Saved data entries:
* * *
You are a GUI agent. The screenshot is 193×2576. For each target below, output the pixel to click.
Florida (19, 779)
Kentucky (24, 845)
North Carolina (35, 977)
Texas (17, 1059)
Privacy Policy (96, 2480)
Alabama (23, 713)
* * *
# WHAT THE EXERCISE ASKS
All the entries should be written out again precisely.

# RESULT FOR THIS EXERCISE
You are a GUI agent. The screenshot is 193×2576. For each target below, output the pixel to click.
Florida (19, 779)
Kentucky (24, 845)
North Carolina (35, 977)
Texas (17, 1059)
Privacy Policy (96, 2480)
Alabama (23, 713)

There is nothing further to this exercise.